### Tu tarea
Responde estas preguntas sobre el comentario acerca de la autoridad de Jesús:
(a) ¿A qué se atribuían en ese tiempo las enfermedades mentales y algunas funcionales como la epilepsia?
(b) ¿En qué día y en qué lugar realiza Jesús la curación del texto de hoy?
(c) ¿Qué problema compara el Papa Francisco con un verdadero espíritu inmundo que invade todos los campos?

### Sección del texto

>>>>

Al mismo tiempo, Jesús acompañaba su palabra con “signos” en favor de la vida, sobre todo de los más necesitados y de los tenidos por “perdidos”. Tales acciones condensaban su poder sobre el mal de este mundo, demostraban lo más característico de su misión salvadora y anticipaban la presencia del reinado de Dios. Así lo afirmó él mismo: Si yo expulso los demonios con el dedo (o poder) de Dios, entonces es que el reino de Dios ha llegado a ustedes (Lc 11, 20; Mt 12,28; cf. Mc 3,22-30). La gente se daba cuenta de que Jesús no se limitaba a pronunciar discursos, sino que sus palabras hacían ver la vida con nueva luz, liberaban de lo que oprime o esclaviza y hacían posible experimentar la cercanía bondadosa de Dios. Esta es la novedad de la autoridad de Jesús.
En ese tiempo, las enfermedades, sobre todo las mentales y algunas funcionales como la epilepsia, se atribuían a “espíritus inmundos”. En el fondo de tal creencia estaba la convicción de que la enfermedad es algo no querido por Dios porque trastorna el orden de su creación y daña a sus criaturas. El adjetivo “inmundo” señalaba la idea de algo que está en oposición a Dios. Hoy llamaríamos a tales “endemoniados” enfermos psiquiátricos, pero no por ello dejan de ser un signo especialmente sugerente de los efectos del mal de este mundo sobre la integridad, libertad y salud de las personas.
En el texto de hoy, Jesús demuestra su autoridad realizando una de estas curaciones en sábado y en la sinagoga. Fue en favor de uno de sus oyentes, que interrumpió de pronto su enseñanza gritando: ¿Qué tienes tú contra nosotros, Jesús Nazareno? ¿Has venido a destruirnos? Sé quién eres, el Consagrado de Dios. Pudo ser un fanático que reaccionó enfurecido contra la nueva enseñanza de Jesús y el entusiasmo que despertaba en la gente. Intenta provocar a Jesús para que defina ante el auditorio qué tipo de mesías encarna, y demuestre que es el salvador esperado. Jesús no enfrenta al sujeto, sino al mal que lo atormenta. No da oídos a sus insinuaciones sobre su condición de Mesías, sino que lo libera de su esclavitud interior. ¡Cállate y sal de él!, ordenó. Y el espíritu inmundo, retorciéndolo y dando un alarido, salió de él. Jesús, vencedor del mal, hace que “los perdidos” sientan que sus vidas, llenas de desesperanza y rencor, se restablezcan y se reintegren adecuadamente en la sociedad.
Viendo el texto en su actualidad, se puede decir que, por el hecho
de ser miembros de la Iglesia, cuerpo de Cristo, a nosotros se nos encomienda hoy
la misión de “exorcizar” todos esos demonios
que despersonalizan, humillan y enferman a la gente, o deshumanizan las
relaciones en sociedad. A ello se refiere el Papa Francisco cuando enfrenta el
gravísimo problema de la corrupción que, como verdadero espíritu inmundo, invade todos los campos. El uso indebido del
poder en lo burocrático y político, las argollas de funcionarios públicos
coludidos con intereses privados, la normalización del soborno y de la coima, son
un proceso de persistente descomposición, que “se ha vuelto natural, al punto
de llegar a constituir un estado personal y social ligado a la costumbre, una
práctica habitual en las transacciones comerciales y financieras, en las
contrataciones públicas, en cada negociación que implica a agentes del Estado...
e interfiere en el ejercicio de la justicia con la intención de los propios
delitos o de terceros” (a la Asociación Internacional de Derecho Penal,
23.10.2014). Tales fenómenos cristalizan la acción del mal en el mundo de hoy. Contra
ella hay que actuar con la autoridad y eficiencia que Jesús muestra en el
evangelio, fruto principalmente de su propia autenticidad y coherencia moral.

<<<<

Elementos almacenados del conjunto de datos
>>>>

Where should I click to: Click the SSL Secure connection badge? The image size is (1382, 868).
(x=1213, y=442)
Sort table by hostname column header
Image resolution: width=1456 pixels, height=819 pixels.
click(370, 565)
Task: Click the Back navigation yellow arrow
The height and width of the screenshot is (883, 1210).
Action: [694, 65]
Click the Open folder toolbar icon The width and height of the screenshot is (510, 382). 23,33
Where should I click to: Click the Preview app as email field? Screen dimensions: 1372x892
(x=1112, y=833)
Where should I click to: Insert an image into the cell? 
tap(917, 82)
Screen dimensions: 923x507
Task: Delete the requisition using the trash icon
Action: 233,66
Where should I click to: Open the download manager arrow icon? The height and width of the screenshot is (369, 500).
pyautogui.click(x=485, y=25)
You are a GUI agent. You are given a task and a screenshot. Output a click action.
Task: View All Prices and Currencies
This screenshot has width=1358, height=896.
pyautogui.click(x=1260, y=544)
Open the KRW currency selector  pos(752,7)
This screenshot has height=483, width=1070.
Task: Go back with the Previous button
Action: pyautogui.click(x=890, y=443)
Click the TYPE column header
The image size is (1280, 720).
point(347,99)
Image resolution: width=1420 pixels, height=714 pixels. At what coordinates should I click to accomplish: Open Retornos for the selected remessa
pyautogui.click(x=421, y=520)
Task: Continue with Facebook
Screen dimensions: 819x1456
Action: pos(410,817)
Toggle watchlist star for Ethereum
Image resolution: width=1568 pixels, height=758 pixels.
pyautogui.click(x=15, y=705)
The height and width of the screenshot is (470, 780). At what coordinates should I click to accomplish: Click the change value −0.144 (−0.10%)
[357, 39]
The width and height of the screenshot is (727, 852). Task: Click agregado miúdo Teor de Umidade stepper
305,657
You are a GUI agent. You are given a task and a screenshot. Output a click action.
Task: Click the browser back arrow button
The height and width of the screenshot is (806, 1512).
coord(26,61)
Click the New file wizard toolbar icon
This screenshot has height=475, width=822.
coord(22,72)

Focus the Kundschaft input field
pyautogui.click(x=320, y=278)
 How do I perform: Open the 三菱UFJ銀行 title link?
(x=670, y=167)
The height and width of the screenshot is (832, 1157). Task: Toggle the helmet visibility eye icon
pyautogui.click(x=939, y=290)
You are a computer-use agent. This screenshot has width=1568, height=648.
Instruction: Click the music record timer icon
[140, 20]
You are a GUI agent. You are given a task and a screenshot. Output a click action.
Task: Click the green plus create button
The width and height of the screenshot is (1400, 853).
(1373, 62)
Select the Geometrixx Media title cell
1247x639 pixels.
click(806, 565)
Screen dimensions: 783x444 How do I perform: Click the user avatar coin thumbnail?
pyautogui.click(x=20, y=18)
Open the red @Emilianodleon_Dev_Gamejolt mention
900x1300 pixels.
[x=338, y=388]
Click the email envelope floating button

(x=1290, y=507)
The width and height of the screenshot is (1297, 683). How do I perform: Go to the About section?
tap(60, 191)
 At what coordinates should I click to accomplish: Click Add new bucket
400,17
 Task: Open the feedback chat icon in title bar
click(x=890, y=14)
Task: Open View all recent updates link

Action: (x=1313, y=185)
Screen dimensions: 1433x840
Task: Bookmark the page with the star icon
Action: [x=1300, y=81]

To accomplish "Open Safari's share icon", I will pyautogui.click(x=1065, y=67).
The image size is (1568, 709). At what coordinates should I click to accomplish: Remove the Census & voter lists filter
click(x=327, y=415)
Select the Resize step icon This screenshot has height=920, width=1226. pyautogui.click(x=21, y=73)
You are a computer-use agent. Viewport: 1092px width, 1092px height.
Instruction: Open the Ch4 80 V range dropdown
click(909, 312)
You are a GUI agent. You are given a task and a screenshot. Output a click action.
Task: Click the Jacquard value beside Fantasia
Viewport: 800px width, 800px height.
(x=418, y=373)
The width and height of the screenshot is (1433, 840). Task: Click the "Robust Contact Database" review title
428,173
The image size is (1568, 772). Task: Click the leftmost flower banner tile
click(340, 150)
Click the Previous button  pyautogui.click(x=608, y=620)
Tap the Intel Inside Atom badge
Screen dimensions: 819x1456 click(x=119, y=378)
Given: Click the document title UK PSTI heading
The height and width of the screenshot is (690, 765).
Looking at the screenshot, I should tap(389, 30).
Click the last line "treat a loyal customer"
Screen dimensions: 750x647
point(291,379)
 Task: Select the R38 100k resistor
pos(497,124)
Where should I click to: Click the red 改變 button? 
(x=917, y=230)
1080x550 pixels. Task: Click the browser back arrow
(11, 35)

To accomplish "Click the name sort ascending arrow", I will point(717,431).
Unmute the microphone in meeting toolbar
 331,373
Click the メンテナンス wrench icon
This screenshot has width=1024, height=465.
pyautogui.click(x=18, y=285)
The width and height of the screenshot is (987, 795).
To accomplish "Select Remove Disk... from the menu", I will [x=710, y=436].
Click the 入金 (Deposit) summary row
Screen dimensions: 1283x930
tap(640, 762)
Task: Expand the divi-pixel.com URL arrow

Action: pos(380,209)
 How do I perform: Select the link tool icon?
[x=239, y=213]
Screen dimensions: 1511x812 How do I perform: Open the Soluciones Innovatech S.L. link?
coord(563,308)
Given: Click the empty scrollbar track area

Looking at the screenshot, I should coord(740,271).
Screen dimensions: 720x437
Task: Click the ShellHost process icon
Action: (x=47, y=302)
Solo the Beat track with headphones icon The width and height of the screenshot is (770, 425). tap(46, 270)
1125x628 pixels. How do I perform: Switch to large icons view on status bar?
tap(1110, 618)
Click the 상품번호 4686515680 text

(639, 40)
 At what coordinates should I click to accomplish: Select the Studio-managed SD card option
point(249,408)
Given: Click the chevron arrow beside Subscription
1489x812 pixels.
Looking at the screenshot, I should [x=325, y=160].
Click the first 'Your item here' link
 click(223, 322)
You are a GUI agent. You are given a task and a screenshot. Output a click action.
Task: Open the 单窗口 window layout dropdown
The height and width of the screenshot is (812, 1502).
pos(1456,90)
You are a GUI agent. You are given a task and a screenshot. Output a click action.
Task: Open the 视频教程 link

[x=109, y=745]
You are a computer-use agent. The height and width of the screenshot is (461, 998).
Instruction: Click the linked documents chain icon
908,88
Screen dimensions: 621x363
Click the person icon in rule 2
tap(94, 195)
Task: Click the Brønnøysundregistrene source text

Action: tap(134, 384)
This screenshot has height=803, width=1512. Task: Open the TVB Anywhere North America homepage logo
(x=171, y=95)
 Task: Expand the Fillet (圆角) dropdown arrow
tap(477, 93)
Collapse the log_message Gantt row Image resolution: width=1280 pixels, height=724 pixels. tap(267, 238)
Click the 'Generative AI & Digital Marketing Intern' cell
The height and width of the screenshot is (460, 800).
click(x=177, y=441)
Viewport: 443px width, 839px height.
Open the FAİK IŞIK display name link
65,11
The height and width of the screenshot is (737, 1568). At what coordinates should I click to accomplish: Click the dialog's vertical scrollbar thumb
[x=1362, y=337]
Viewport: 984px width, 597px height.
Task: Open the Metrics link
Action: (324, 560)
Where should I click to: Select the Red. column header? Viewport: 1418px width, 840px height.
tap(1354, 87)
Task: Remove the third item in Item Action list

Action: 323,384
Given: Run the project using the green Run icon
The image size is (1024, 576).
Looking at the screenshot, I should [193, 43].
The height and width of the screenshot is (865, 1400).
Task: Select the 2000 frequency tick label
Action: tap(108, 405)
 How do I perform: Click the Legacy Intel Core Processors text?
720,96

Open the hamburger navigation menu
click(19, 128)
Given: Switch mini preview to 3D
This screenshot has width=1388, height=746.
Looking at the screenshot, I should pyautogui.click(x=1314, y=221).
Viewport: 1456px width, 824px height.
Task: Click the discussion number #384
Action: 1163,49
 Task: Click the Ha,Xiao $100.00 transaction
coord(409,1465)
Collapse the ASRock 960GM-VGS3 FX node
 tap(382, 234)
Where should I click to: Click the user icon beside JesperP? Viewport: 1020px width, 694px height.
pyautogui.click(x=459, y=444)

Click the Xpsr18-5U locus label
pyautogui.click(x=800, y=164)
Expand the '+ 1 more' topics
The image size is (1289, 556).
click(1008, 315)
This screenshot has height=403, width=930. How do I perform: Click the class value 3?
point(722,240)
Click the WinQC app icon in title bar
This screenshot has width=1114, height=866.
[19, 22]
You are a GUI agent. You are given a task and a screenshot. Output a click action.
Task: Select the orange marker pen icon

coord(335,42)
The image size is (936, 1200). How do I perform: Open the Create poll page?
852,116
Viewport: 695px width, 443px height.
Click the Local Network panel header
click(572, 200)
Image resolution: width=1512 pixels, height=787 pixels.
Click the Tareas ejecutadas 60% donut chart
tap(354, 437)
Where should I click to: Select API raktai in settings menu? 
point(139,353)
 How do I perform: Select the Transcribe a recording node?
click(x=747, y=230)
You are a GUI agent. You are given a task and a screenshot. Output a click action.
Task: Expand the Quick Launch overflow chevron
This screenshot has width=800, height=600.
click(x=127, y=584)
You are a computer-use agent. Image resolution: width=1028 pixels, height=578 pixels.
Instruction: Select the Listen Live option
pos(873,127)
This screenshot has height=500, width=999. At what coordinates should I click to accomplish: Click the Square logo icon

<<<<

### Solución propuesta
(a) A "espíritus inmundos".
(b) En sábado y en la sinagoga.
(c) El gravísimo problema de la corrupción.